A good weekend's chronicle for posterity

One has heard/read a lot about the dullness that domestic life instills in one.. often it is seen as the factor limiting one's ability to reach a higher place at a faster pace.. maybe its true.. but what I want to share here is that many times when I speak to friends after a long gap and they ask me 'how is life?', I catch myself saying, 'Oh, you know, the same old usual.. office, kids.. time just flies'. And time has surely flown, the only telltale sign it has left behind is how much my babies have grown up!

Today is just one of those lazy Sundays.. Wake up late, breakfast with the family and then while younger one naps, do homework with the elder one. That essentially means that he does his work and I give him company doing some reading or work stuff of my own. Then off he hops to play with his friend nextdoor.. The younger one wakes up and his rituals begin - feeding, oiling, bathing, playing and then feeding again, before its time for his next nap. I of course, sit with my Kindle while those in charge bustle about me with all the activity that this entails. Lunch and the next nap almost coincide.. if there is no news of the elder one, it means he has decided to share his friend's lunch! 

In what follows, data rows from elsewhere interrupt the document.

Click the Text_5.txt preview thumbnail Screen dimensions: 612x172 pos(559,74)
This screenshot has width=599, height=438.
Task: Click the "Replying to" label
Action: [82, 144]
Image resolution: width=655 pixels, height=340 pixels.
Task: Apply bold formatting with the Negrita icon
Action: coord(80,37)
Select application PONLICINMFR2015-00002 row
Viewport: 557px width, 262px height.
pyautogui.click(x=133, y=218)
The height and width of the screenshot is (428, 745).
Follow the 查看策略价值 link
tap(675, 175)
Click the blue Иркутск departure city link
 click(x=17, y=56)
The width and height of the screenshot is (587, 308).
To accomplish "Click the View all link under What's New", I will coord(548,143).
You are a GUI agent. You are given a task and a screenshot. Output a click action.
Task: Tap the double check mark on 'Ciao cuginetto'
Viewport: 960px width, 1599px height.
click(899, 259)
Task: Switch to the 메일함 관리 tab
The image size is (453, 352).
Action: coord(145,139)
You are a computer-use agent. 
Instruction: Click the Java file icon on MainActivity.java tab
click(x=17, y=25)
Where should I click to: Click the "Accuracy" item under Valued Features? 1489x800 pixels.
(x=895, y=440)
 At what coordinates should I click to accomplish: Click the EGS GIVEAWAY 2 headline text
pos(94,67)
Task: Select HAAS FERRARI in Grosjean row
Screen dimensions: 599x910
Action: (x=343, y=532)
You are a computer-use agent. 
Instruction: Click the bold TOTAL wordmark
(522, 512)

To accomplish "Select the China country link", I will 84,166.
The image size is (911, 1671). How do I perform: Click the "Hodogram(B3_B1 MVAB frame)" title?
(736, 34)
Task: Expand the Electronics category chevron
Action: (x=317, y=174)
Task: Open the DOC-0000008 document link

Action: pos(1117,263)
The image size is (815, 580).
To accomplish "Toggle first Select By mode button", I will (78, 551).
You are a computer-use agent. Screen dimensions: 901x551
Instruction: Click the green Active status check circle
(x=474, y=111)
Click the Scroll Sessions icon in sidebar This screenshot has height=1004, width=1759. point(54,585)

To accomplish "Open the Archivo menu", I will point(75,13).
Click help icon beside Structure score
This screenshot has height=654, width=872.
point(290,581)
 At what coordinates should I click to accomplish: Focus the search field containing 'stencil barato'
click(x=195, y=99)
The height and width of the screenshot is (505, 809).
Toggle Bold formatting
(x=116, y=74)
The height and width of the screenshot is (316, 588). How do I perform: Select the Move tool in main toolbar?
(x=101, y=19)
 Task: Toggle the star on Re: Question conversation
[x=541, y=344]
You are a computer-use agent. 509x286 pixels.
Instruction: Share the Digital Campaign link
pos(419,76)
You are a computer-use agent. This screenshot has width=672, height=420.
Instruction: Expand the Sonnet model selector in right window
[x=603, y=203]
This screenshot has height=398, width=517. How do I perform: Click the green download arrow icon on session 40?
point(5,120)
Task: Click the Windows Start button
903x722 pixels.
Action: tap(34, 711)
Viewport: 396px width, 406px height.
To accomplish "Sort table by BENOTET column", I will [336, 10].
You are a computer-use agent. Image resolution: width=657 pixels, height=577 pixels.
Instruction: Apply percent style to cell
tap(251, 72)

Somedays, this is the time I pop in to cook something I fancy for dinner.. or like today, I sit down to blog after ages!! The next steps of my weekend will be like this - elder one returns, younger one wakes up, about the same time.. from then till they sleep around 8, they will play together (or apart when the elder one finds company for badminton or football), they'll eat together and quite often even dance together, regaling us all with their tricks and moves and newfound habits. Then off to bed and wake up next morning to a new week of work & school.

It took a few months for the schedule to settle down.. lots of teething troubles when we began our life in a new place 10 months ago. But now that it has, I cannot help but thank whoever there is to thank in this universe, for the pleasure of these small things.. My kids arent going to be this young always, we are not going to be this healthy always, emotions are not going to flow quietly under the bridge when kids hit their teens and life.. isnt going to be as simple as it feels now, always.. The more regular and 'dull' my weekends are, the more deeply aware I am of the fleeting nature of stability in life.. Such is the sense of comfort I feel that I just do not miss the action and thrill of my previous posts at all.. People always tell you that certain postings are addictive for the grandeur, respect and action they bring.. I have seen people to consider themselves finished once they have been moved out of such posts.. I only wish that all such people find their bliss, if not in their work , then may be in the wonderful world of domesticity..

I have come to think that Florence Nightingale's words are truly inspired when she says,

"The greatest heroes are those who do their duty in the daily grind of domestic affairs whilst the world whirls as a maddening dreidel".

I must hasten to add that my love for my home and family has not detracted one bit from my love for my current work.. but thats another story for another day!